Usually when you're a restaurant owner and one of your sandwiches makes a list of the '50 Sandwiches You Should Eat before You Die', that would be cause for celebration.

Places like Tony Luke's in Philadelphia (Philly Cheesesteak), Crescent Moon in Omaha (Reuben), and Scott’s Bar-B-Que in Hemingway, South Carolina (Pulled Pork) are no doubt getting a lot of mileage out of being included in Thrillist's rundown of the most memorable sandwiches from across the United States.

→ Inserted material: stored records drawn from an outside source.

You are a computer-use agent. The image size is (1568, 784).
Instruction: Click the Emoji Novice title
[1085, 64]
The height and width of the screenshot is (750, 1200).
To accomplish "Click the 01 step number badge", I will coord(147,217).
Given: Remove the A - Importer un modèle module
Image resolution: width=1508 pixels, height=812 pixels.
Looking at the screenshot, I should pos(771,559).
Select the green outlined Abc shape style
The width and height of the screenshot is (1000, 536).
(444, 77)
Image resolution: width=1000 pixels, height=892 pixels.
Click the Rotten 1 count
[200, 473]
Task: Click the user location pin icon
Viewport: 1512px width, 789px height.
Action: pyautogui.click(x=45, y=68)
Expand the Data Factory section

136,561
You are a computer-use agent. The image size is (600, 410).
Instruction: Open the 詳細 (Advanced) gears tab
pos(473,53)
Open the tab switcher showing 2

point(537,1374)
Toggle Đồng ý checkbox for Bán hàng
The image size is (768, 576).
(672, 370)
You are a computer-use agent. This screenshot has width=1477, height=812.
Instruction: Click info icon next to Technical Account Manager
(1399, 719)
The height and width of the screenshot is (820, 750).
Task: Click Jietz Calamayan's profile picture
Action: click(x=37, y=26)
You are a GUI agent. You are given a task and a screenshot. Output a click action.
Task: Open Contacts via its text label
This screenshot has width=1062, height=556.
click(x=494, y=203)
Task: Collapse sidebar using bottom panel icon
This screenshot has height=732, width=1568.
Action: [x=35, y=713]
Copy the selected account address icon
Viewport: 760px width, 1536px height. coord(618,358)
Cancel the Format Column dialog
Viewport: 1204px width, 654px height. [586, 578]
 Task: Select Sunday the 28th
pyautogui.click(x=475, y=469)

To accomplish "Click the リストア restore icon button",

But I'm not sure if the folks behind South Dakota's lone entry on the list are bragging about it. Yes, the hot beef at Wall Drug was included on the honor roll, but the description of the sandwich was far from mouth-watering:

Is it good? Hell no. It's Wall Drug. It’s cafeteria roast beef on a slice of Wonder Bread covered in mass-produced gravy and an ice-cream scoop of mashed potatoes. But then you throw in the free ice water and $.05 coffee you’ve seen signs for every 10ft for the past 600 miles, and you kind of have to. Because you’re in the middle of South Dakota’s Badlands, and there’s literally nowhere else to stop. And the animatronic T-Rex isn’t scheduled to roar again for 15 minutes, so you might as well eat something.

This description raises the classic question: is any publicity good publicity?

My suggestion? On your next trip to Wall Drug, pack a lunch!